▶ **Reading text**:
Ioanna Iliopulos, a senior consultant at NTI, says the oil industry is extremely competitive. “There are a few big companies and a lot of mom-and-pop shops, and expanding funding for alternative technologies has not been a priority due to narrow profit margins.”

One size doesn’t fit all

Health-care providers and researchers, particularly in some low-income countries in Africa, need financial support to purchase nonradioactive devices. They also lack qualified operators for the instruments and reliable, uninterrupted power supplies.

Cultural and social concerns also influence whether radioactive materials get replaced. Hubert Foy, a committee member of the 2021 NASEM report, is the founding director of and senior research scientist at the African Centre for Science and International Security in Accra, Ghana. He says it’s important to ensure buy-in from users and the community. “I’ve seen that the technology is not being fully utilized within the developing-country community,” he says. “I would have loved to see in the academies report an assessment of the infrastructure and cultural implications of the adoption and use of alternative technology.”

▶ **Check your understanding**:
[1] Summarize the passage on adopting alternatives to radioactive materials in two sentences.
[2] Answer the following questions using the passage on adopting alternatives to radioactive materials.
(a) What position does Ioanna Iliopulos hold at NTI?
(b) Apart from financial support, what two things do the health-care providers and researchers lack?
(c) In what city and country is the African Centre for Science and International Security located?
The entries have no connection to the passage on adopting alternatives to radioactive materials.

▶ **Record excerpts**:
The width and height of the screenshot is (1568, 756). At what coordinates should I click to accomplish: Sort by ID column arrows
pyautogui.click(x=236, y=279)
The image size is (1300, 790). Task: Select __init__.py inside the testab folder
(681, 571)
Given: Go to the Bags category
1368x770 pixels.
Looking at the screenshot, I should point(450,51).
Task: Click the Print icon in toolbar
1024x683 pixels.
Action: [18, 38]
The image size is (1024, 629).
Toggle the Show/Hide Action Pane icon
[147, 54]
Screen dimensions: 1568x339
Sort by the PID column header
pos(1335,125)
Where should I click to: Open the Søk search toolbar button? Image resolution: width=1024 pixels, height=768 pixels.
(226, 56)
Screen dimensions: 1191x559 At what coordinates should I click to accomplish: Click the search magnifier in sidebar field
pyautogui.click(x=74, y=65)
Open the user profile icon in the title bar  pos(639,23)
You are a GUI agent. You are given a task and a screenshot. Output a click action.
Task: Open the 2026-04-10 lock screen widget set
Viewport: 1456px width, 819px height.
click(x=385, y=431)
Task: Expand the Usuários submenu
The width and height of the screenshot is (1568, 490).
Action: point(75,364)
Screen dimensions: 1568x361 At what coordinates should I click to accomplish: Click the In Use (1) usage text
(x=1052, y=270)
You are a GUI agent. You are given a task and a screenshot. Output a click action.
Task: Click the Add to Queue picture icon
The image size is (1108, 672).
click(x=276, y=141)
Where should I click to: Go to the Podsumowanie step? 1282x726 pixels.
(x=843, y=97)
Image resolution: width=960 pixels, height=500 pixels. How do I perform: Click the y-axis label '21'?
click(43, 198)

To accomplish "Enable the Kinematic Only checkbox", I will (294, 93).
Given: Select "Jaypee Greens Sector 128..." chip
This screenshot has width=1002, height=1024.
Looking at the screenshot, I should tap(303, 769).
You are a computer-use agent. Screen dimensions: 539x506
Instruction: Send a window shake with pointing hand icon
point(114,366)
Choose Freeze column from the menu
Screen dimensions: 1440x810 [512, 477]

▶ **Task-by-task outputs**:
[1] In the highly competitive oil industry, narrow profit margins have kept expanded funding for alternative technologies from being a priority, while health-care providers and researchers in some low-income African countries need financial support for nonradioactive devices and lack qualified operators and reliable power. Cultural and social concerns also affect whether radioactive materials get replaced, and Hubert Foy stresses user and community buy-in and would have liked the academies report to assess the infrastructure and cultural implications of adopting alternative technology.

[2]
(a) She is a senior consultant.
(b) They lack qualified operators for the instruments and reliable, uninterrupted power supplies.
(c) It is in Accra, Ghana.